わかりにくい母親と私の話
台風で被害が出ませんよう。
どうか。
さて。
萩尾望都さんのエッセイを読んで閃いたことがあった。
「イグアナの娘」を読んでわかるように、母親との確執がエッセイから読み取ることができた。
しかし、私の場合とは全く違う。
なんだこの違和感は・・・と思った瞬間気が付いたのだ。
虐待を受けた、暴力や暴言があった、母が認めてくれなかった
・・・
これらの傷を持っている人は多いが、これらはみな、「母と娘は別人である」設定である。
母から暴力や暴言を受ける時、相手と自分が「別々である」ということが認識できる。
だから、離れた後で表現者として自立できたり、世の中で成功することもできるんだ。
母親は他者だからだ。
母親が忙しくて構ってくれなかった人も同じだ。
「自分の表現」に浸る「隙」があるのだ。
幼い頃から「母と自分は別々」と思えている人たちは、たとえ虐待を受けていようが、世間と折り合いをつけて生きているように私には見えてしまう。
「自分は被害者で、母が加害者。母の行動は、私には理解できない」と言っていればよい。
私の母は、ちょっと違った。
「あなたと私は同じよね」という呪いをかけたのだ。
私の心を徹底的に自分と同化しようと試みた。
だから、父が亡くなって遺産相続の話が揉めた時、
私が自己主張するのを全く受け入れなかった。
受け入れられなかったのだろう。
一度会って話した時、「ぽかん」とした顔をしていた。
「お前は酷いやつだ」という憎しみではなくて。「なんでわからないの?」「どうして私と同じ考えじゃないの?」という顔だった。
母は、自分が手を下さなくても、娘たちは自分の味方だと信じ切っていた。
怒鳴って暴力をふるって支配しなくても、「弱い母を守ってくれる子どもたち」という筋書きを手放さなかった。
わたしは、心を支配された。
わたしの心の中にはいつも母がいた。
いつも聞こえていた母の声が消えたのは、30歳を過ぎてからである。
自分自身に浸る暇はなかった。
私は、私だけのものじゃない、という意識が常にあった。
小学生の頃は、詩を書いていたし、物語のようなものを書き始めていた。
だけど、大人になるに従ってできなくなっていった。
かまってちゃん=母親が許さないのだから。
結婚してから夫がかまってちゃんでしんどいと言う人を見かけるけど
私は幼少期からかまってちゃんの面倒を見てきた。
私が大人に近づくと、母はますます私の未来を自分の描く未来に重ね始めた。
そして、私が母の言うなりにならなかった18歳以降、私を見るたびに罪悪感を植え付けるような態度に出た。
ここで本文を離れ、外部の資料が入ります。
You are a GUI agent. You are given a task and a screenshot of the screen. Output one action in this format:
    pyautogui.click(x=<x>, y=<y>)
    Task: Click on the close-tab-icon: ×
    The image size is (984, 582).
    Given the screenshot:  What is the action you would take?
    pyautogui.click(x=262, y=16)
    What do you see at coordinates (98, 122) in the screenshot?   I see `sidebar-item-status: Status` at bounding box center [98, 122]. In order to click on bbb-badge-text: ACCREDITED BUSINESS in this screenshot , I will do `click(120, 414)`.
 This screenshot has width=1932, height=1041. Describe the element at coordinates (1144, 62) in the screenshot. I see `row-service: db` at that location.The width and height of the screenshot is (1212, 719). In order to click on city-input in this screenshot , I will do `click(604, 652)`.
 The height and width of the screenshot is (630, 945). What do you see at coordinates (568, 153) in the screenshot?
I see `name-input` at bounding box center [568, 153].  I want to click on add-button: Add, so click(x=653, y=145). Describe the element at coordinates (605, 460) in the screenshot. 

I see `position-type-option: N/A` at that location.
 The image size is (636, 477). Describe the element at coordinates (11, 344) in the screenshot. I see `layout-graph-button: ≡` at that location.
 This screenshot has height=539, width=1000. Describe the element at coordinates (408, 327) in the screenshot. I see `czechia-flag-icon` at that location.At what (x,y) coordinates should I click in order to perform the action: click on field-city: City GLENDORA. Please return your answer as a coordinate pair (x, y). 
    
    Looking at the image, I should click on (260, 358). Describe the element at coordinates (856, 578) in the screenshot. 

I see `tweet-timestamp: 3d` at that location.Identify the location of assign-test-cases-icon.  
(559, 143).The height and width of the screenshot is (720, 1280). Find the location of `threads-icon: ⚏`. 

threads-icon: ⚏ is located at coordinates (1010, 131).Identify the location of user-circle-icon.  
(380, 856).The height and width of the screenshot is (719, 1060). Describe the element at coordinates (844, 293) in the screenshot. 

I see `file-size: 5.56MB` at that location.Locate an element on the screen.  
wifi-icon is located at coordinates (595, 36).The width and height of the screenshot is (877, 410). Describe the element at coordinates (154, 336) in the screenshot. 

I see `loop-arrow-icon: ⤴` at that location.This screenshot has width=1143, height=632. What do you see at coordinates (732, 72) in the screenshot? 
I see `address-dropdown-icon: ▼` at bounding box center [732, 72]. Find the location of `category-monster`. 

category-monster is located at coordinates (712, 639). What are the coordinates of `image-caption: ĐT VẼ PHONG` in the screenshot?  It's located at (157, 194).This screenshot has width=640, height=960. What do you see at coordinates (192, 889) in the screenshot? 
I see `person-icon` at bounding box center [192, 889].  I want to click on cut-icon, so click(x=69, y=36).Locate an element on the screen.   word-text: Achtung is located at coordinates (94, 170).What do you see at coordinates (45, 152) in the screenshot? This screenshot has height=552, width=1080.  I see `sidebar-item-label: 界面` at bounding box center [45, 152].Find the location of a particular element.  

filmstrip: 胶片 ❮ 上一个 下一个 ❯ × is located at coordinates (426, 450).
「私は可哀想な母親だ」という「顔」をするようになったのだ。
私が、自分だけの秘密を持ちたいのも、自分のプライベートを探られるのが嫌なのも
そのせいだって知ってる。
なんでもかんでも分かち合わなきゃ嫌がる母親がいたのが原因だ。
友達のことも全部知ろうとしたし、私が友達と親しくなるのを嫌がった。
母親は、私を取り込もうとした。
母親の心の闇まで私は飲み込まされた。
今も、自分が本当に何を望んでいるのかわからなくなる時がある。
「わたし」が喜んでいるのか、「私の中に入り込んだ母の意識」が喜んでいるのか。
「いいこと」をしようとすると、「わたし」は自分に反発してしまう。
母の意識に支配されたくないと自動的に思ってしまう。
もう、認めてもらうの認めてもらえないのの話ではない。
幼少期に母と一体になってしまった心を、自分の心だけを取り戻すことができるのかどうかすら、私にはわからない。
わたしは、人と話すのが好きだし得意だし、教えることも決して苦手ではない。
けれど、母から「小学校の先生になるのよね」と言われてきたことへの反発と憎しみから、どうしても教師になることができなかった。
「先生っぽい」と言われるたびに、心の中が削られた青春時代の記憶さえ蘇る。
今の私は魅力的な教師になれると思うんだけど(笑)
こういういびつなトラウマを理解してくれる人は少ない。
目に見える虐待から生還した人たちが世間で有名になる反面、私のようなトラウマを持った人は、生きづらさばかりが募って何もできなくなっていく。
「本当の私はどこにあるのか」を探ろうとするだけでエネルギーを消耗する。
親と喧嘩をするだけでいいなんて楽だなと思う程度には病んでいる。
実物を殺しても内なる母は死んでくれないから。
うん、やっと吐き出せた気がする。
ちょっと荒療治を試みようかな。これ以上、自分で自分を攻撃するのを止めるために。